We have several multi-lingual wikis (commons, wikidata, meta, etc). My understanding is that none of them support variants, nor do we have plans to. It seems we either need to fish or cut bait with variants. So few of us speak languages that use the feature that it's hard to have an informed conversation about which we should choose:
a) make our variant support more robust
b) deprecate variants, and migrate variant-using wikis to something else

My anglo-centric bias is "let's have an English wiki that we can use to tinker with this feature".

An example of a "more robust" version of this feature would be to tie it to wikidata, so that instead of:

The burger came with -{en-GB:chips,en-US:fries}-

...we could also have:

The burger came with -{en-GB:chips,wikidata:Q152088}-

...and then use Wikidata as a glossary hub for variants.

It would be kinda wild if we could deploy tech that would make this problem easier for editors of enwiki:
https://en.wikipedia.org/wiki/Wikipedia:Manual_of_Style#National_varieties_of_English

Here's an interesting orthogonal consideration -- language converter is turned on by default on all wikis, but actually only parses language converter markup (-{ ... }-) if there is a variant defined for the current page language.
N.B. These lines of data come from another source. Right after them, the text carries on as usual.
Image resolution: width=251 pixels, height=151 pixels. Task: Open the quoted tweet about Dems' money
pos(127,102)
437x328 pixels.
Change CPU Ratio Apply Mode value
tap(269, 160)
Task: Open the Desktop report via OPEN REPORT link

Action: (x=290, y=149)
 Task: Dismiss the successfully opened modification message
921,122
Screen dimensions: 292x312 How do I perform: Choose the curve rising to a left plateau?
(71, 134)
Since english has no variants, that means that -{ }- on enwiki is not parsed as language converter markup, it appears as literal text.
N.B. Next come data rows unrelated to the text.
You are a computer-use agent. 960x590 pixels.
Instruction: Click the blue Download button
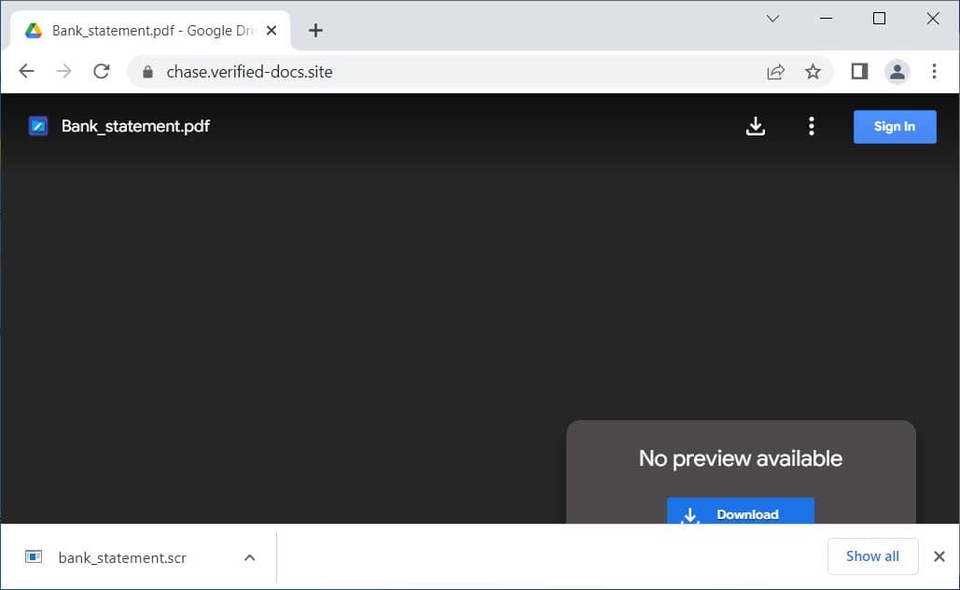[x=740, y=513]
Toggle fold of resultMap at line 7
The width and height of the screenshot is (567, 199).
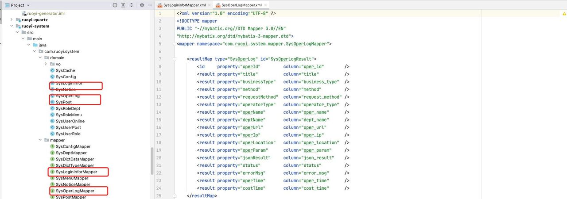[174, 59]
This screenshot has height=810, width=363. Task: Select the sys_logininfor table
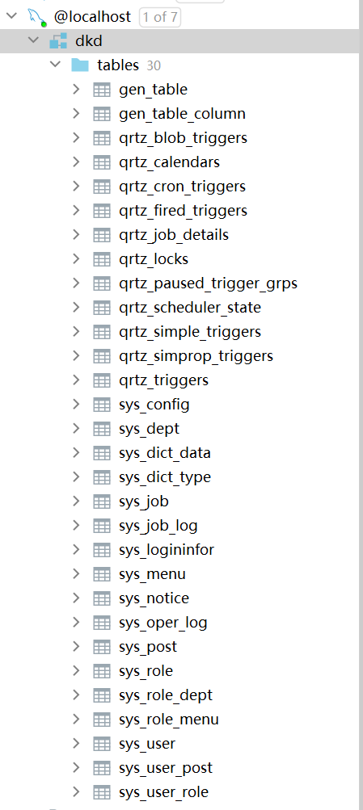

As soon as you define a variant for english, like pig latin, the -{ }- markup would change its rendering on enwiki.

There is a mechanism to disable variants ($wgDisabledVariants), but disabling a variant does not prevent language converter from being enabled. (Perhaps core could be changed to do so.)
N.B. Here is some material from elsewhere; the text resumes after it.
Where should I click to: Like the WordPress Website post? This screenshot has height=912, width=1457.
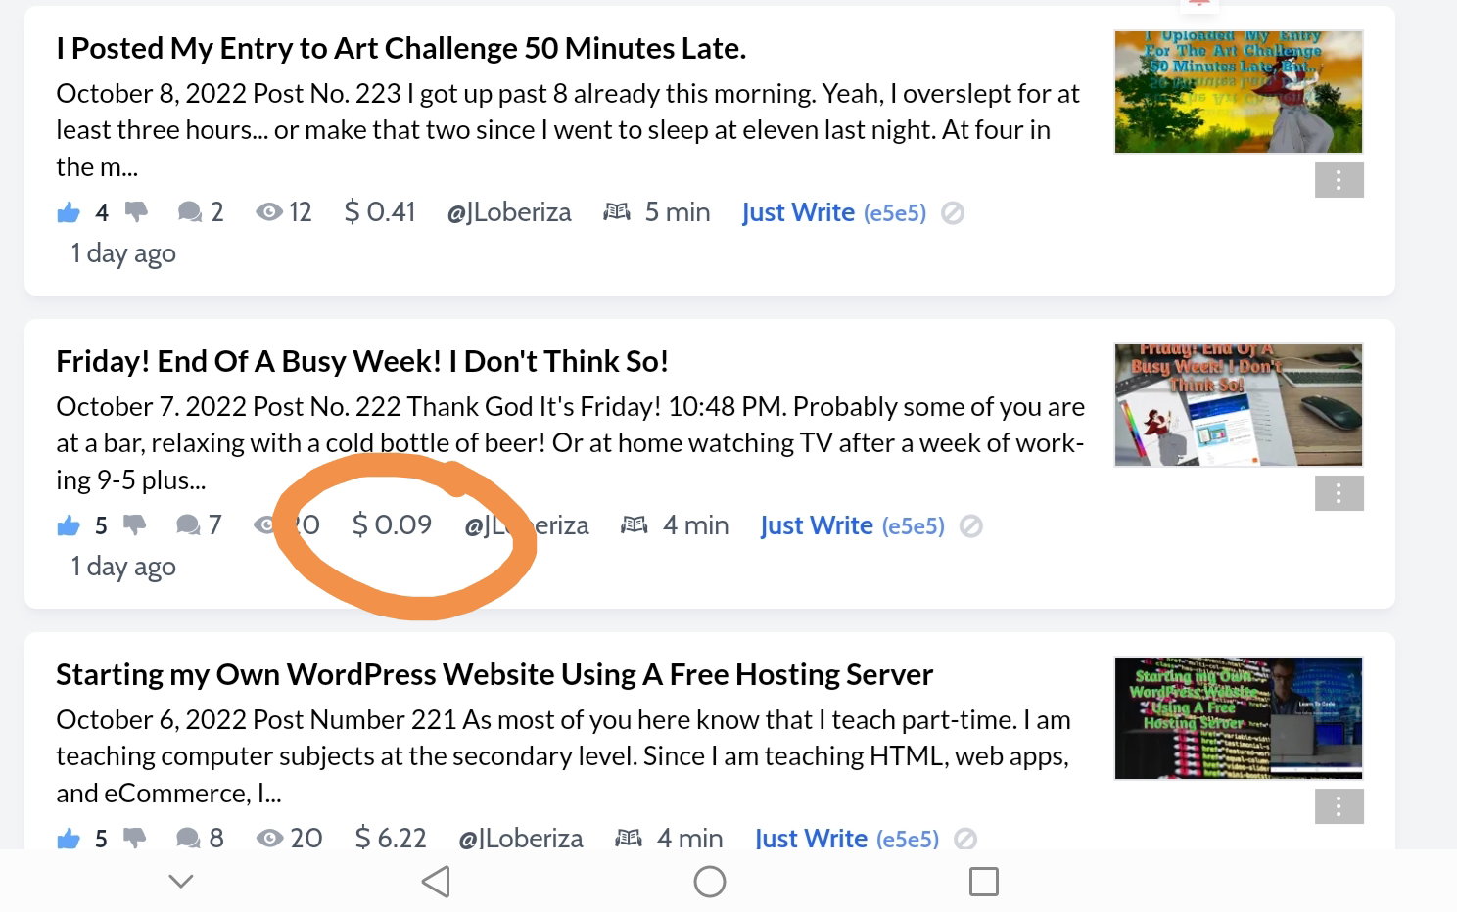coord(69,839)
There is also a mechanism to disable language converter all together ($wgDisableLangConversion). If we are to go ahead with pig-latin as the "test wiki" version of language converter, to avoid changing the rendering of existing pages we might also have to (a) explicitly disable language converter in production (see the next comment for why this would be a bad idea!), or (b) disable the en-pig-latin in production and patch core to look for the presence of non-disabled variants before doing language conversion.

Or (my preference) we could (c) separate out the "parse language converter markup" decision from the "is a variant defined for this language", and first patch core to *always parse* language converter markup when $wgDisableLangConversion is false. My gut sense is that this shouldn't change the rendering of many pages, and those pages could be identified and fixed up if they matter. But it would eliminate a troublesome dependency where, in order to properly parse a page, we need to know both the currently defined page language *and* the set of variants currently defined in mediawiki-core. (And this set of variants may change over time, complicating archiving.)

So perhaps another necessary step is to figure out what exactly we want to demonstrate and what content we need in order to do so?

We have several multi-lingual wikis (commons, wikidata, meta, etc). My understanding is that none of them support variants, nor do we have plans to.

Not quite true. My understanding from looking at the wiki configuration is that *all* of our wikis have language variants enabled. However, the markup is only parsed if the page language corresponds to a language with a variant defined in core.

So a Foo page on meta wiki may *appear* not to have language converter turned on, but the translation page Foo/zh (for example) will have language converter enabled. See for example: https://www.mediawiki.org/wiki/Help:Extension:Translate/Translation_example/zh
which displays the language converter's "variant" drop down in the top menu.

An example of a "more robust" version of this feature would be to tie it to wikidata, so that instead of:

The burger came with -{en-GB:chips,en-US:fries}-

...we could also have:

The burger came with -{en-GB:chips,wikidata:Q152088}-

...and then use Wikidata as a glossary hub for variants.

My version of a "more robust" variants feature would be to tie is to better support of machine translation, and refactor our existing script conversion PHP code into "trivial" translation engines from (say) sr-ec to sr-el, etc. Then every time a change is made to the sr-ec wiki, "machine translation" steps in to suggest an equivalent change to sr-el, and this whole workflow is polished hard until it gleams brighter than the existing workflow using language converter.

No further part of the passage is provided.